|Feb 06, 2002, 11:50 AM|
Flight of the Toad - Part III
Sorry its taken so long to get to here but us old fa_ts have to stretch out what we think is a good story.
To summarize what I've posted so far (1) I'm an inept pilot but I design and build pretty good planes for my test pilots to fly, and (2) The Toad is the prototype for my latest design, the "Northern Lite" for which plans will be available in the future. Now on with the story.
The Toad's been sitting on the workbench ready to go for 3 weeks and the urge to see if the Toad would fly as well as I hoped was getting to be like an itch that you can't scratch. The other day while lurking here and reading all the posts about all the great flying going on the urge became too great and I knew I had to do something about it. I poked my head out the front door and stuck a wet digit into the atmosphere. It came down equally frost bitten on all sides so I concluded that there wasn't any wind.(Too bad I didn't check out back.) I head back to the shop and put the 7 cell on the fast charger and give Test Pilot a call.(No, not Bleriot's friend. By the way Bleriot, what happened to him? Is he still hanging around or did he climb into his GWS Zero and fly off into the rising sun? Sorry couldn't resist, please don't take offence as none was intended.) Anway TP wasn't home, found out today that he fled the frozen north for a warmer climate. Do I pack it in? No the fever's got me, I'll just go down to the park and do a couple of powered glides so its ready when he gets back. I grab the Tx and the Toad, check the batt.s and do a quick range check and then off to the park. At the park as I'm getting out of the van a "gentle breeze" kindly slams the van door shut for me. Does this deter me? Not on your life. I lug the plane and Tx out to the soccer pitch, turn on the Tx plug in the pack, a quick check of the controls and CG and then half throttle and a gentle push into the "breeze". Away it goes, a click of right trim. Wow! straight and level. Try a little right, then a little left, power down, a little up to flare, touchdown. Success just like the flight plan. Time to go home and bask in the glow of a successful flight, RIGHT? WRONG!!! Just one more, I'll do a circuit of the field.
Full throttle this time, gentle push, WHOA! the toad's climbing at a 60' angle heading skyward and away from me like a homesick angel. By the time I recover from the surprise it's above the treeline and rapidly diminishing in the distance. A little left, a little up, neat turn! Nothing to this! Oh Oh! All of a sudden a gentle slowflyer with a 30 mph tail wind turns into a F5B hotliner and it's heading right back at me. Now I know the left is right and right is left thing when I have time to think about it but at this speed...? For the next few seconds Toad is doing wild gyrations all over the sky and the, I don't know how, it's doing tight circles directly overhead and I'm rotating under it like a top. Now this is when I normally hand the Tx to TP and say "You take it!" but he isn't there.
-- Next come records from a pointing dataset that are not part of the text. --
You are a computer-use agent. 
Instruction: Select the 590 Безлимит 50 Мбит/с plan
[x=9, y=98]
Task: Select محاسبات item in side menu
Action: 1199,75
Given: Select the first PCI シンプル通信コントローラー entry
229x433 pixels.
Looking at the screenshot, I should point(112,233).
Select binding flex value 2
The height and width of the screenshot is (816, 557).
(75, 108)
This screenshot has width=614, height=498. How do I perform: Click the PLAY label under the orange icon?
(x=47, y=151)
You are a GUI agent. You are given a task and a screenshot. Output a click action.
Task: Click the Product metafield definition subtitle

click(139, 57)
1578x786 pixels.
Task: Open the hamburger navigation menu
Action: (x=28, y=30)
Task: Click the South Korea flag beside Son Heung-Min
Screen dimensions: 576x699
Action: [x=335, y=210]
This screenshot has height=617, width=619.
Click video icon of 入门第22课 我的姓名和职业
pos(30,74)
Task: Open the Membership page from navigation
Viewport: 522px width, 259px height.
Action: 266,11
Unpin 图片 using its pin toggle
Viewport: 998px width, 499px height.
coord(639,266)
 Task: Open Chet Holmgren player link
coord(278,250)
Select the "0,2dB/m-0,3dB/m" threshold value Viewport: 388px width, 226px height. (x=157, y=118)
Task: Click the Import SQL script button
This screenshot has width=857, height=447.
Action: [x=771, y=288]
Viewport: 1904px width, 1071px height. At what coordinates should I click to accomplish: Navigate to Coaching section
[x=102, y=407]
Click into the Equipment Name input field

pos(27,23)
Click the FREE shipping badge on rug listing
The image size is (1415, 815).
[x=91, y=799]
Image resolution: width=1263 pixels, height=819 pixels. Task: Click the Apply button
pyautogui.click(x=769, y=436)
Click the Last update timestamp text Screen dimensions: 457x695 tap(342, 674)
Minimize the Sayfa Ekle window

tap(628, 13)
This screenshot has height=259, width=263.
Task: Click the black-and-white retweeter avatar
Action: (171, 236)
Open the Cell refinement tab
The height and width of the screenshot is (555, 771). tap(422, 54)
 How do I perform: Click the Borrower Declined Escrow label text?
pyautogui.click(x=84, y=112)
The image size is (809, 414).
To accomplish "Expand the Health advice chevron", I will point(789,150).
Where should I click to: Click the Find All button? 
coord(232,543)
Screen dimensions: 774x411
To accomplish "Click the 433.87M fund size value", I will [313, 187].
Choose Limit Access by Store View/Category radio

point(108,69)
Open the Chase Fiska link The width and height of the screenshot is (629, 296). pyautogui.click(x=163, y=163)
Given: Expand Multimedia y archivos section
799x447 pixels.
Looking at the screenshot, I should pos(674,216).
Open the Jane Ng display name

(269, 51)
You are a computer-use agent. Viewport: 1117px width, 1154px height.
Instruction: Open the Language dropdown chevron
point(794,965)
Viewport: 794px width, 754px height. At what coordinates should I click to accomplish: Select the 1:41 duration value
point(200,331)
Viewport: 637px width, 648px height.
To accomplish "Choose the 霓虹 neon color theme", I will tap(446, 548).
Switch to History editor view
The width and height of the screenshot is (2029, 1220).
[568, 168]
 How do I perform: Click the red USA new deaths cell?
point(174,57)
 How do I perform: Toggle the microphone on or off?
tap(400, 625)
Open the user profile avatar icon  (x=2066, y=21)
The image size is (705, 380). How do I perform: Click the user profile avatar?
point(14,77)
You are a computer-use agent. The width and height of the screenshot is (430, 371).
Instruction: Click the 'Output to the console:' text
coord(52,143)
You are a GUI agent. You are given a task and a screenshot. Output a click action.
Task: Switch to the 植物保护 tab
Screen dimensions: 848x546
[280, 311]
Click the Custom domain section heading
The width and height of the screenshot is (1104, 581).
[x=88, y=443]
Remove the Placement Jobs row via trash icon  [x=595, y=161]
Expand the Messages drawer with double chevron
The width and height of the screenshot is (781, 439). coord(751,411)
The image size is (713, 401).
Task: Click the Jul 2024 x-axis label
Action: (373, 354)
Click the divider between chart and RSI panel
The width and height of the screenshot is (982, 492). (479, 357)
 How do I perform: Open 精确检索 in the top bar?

At this point my inner ear says "enough is enough" and blows its breaker and suddenly the ground is moving under my feet and my head is spinning. Instinctively I let go of the stick and close my eyes and slowly it seems although it couldn't have been more than a few seconds things returned to something approaching normal, whatever that is. Now where's Toad? There it is! Over the ball diamond and heading for the subdivsion bordering the park. A little calmer now, I feed in a little left and up and get it heading back. A little voice in the back of my head says " It might be a little easier if you reduced throttle." Back off the throttle. Say, I might get out of this yet. But old age and depth perception bite me. WHAM! Toad tries to strain itself through the chainlink outfield fence and then flutters to the snow.
How bad was the carnage? The motor mount was broken (It's designed to break to protect the GB), the prop was chipped, and the glue joint on one cabane strut failed. 5 min. at the workbench and it was ready for flight again.
Conclusions from this debacle
1. Park flyers don't fly well in gale force winds.
2. I still need a co-pilot
3. Northern Lite is (is going to be) a great flier
4. Northern Lite meets the survivability criteria
There will be more on this model but I think I'll wait until my TP's come out of hibernation or wing their way back from the south.
|Feb 07, 2002, 04:33 PM|
Sorry I took so long to reply, I've been away.
By the way as an addendum to the story.
Any doubts that I may have had about the GWS4P Rx were dispelled during this flight as the entire flight was made without the Tx antenna being extended and a couple of times it had to be 600'-700'away!